-------- PASSAGE SHOWN

The argument here is that casualisation presents lots of negative effects which is multi-faceted and hence does not and should not be perceived as having negative effects on the employees alone but in a broader and indirect sense it also has grave effects on the employer on the one hand and the national economy on the other hand. Furthermore, the cost cutting strategy resorted by organisations has also meant an increase in casualised and subcontracted employment. It has led to the disparity in the conditions of work for permanent, casual and subcontracted workers, causing a great deal of unhealthy relationships.
For example, in wages and conditions of employment, the situation has opened up division on the shop floor between workers in different categories and affects the ways workers view themselves in their workplace. In line with this, Bodibe (2007) noted that casual workers feel detached from their jobs and at the same time full time workers have lost enthusiasm for improving their lot. Within this scenario all workers are struggling with uncertainty and rather than unite against the employers they see each other as rivals.
The situation that exists is that permanent workers feel that casual workers are threatening their jobs whereas casual workers feel that permanent workers are not sympathetic to their situation. More often this causes a lot of industrial disharmony and disunity amongst employees.

----------------

INSTRUCTION 1:
According to the passage on casualisation, what has the cost-cutting strategy used by organisations led to an increase in?
INSTRUCTION 2:
From the passage on casualisation, set down the part that opens with the words containing "For example, in" and closes with "disunity amongst employees.".
INSTRUCTION 3:
Resume the passage on the casualisation of employment from the point at which it stops.

-------- LISTING

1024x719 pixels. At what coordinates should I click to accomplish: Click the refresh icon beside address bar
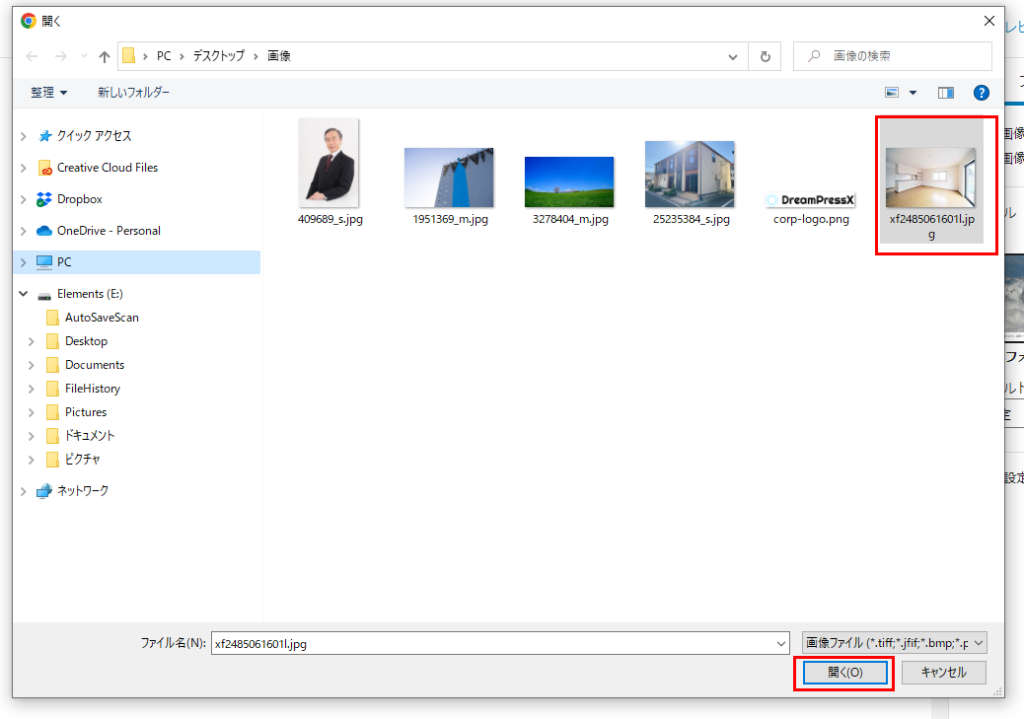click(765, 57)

----------------
-------- LISTING

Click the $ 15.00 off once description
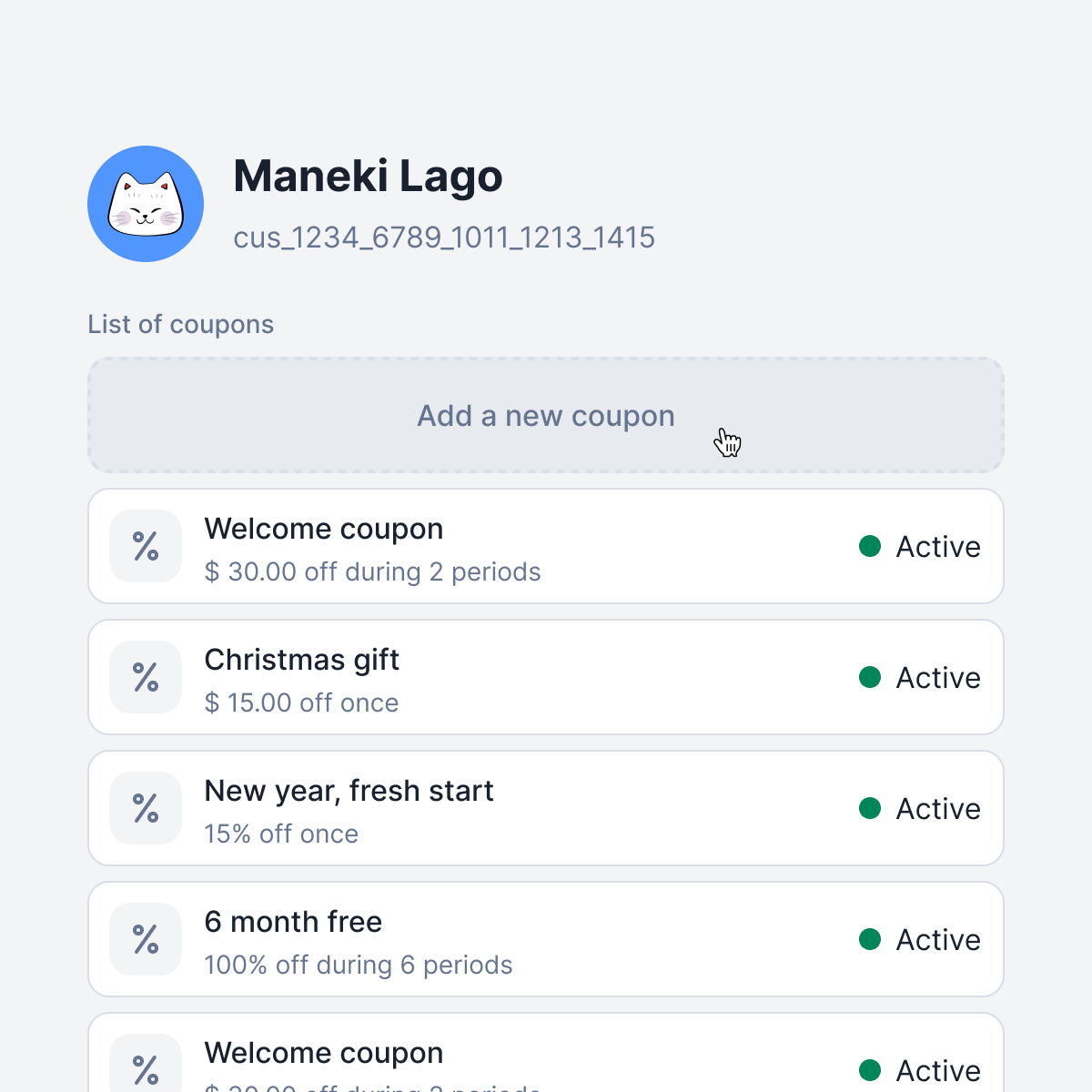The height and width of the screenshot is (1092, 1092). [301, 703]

----------------

EXERCISE OUTPUT 1:
Casualised and subcontracted employment.

EXERCISE OUTPUT 2:
For example, in wages and conditions of employment, the situation has opened up division on the shop floor between workers in different categories and affects the ways workers view themselves in their workplace. In line with this, Bodibe (2007) noted that casual workers feel detached from their jobs and at the same time full time workers have lost enthusiasm for improving their lot. Within this scenario all workers are struggling with uncertainty and rather than unite against the employers they see each other as rivals.
The situation that exists is that permanent workers feel that casual workers are threatening their jobs whereas casual workers feel that permanent workers are not sympathetic to their situation. More often this causes a lot of industrial disharmony and disunity amongst employees.

EXERCISE OUTPUT 3:
I noted that many organisations ended up casualising labour as a means to avoid costs associated with terminating a permanent contract of employment or paying retrenchment packages. What employers need to understand is what the Labour Act explicitly state about casual work under Section 12 (3) of the Labour Act Chapter 28:01, which defines casual work as work for which an employee is engaged by an employer for not more than a total of six weeks in any four consecutive months.
This means any employee employed for a period longer than six weeks in four months becomes a permanent employee. However, employers evaded this provision and made employees sign weekly or monthly contracts calling them fixed term contracts.
As a result, employees have been casuals for periods ranging from six months to 20 years. On termination, these employees go without any benefit.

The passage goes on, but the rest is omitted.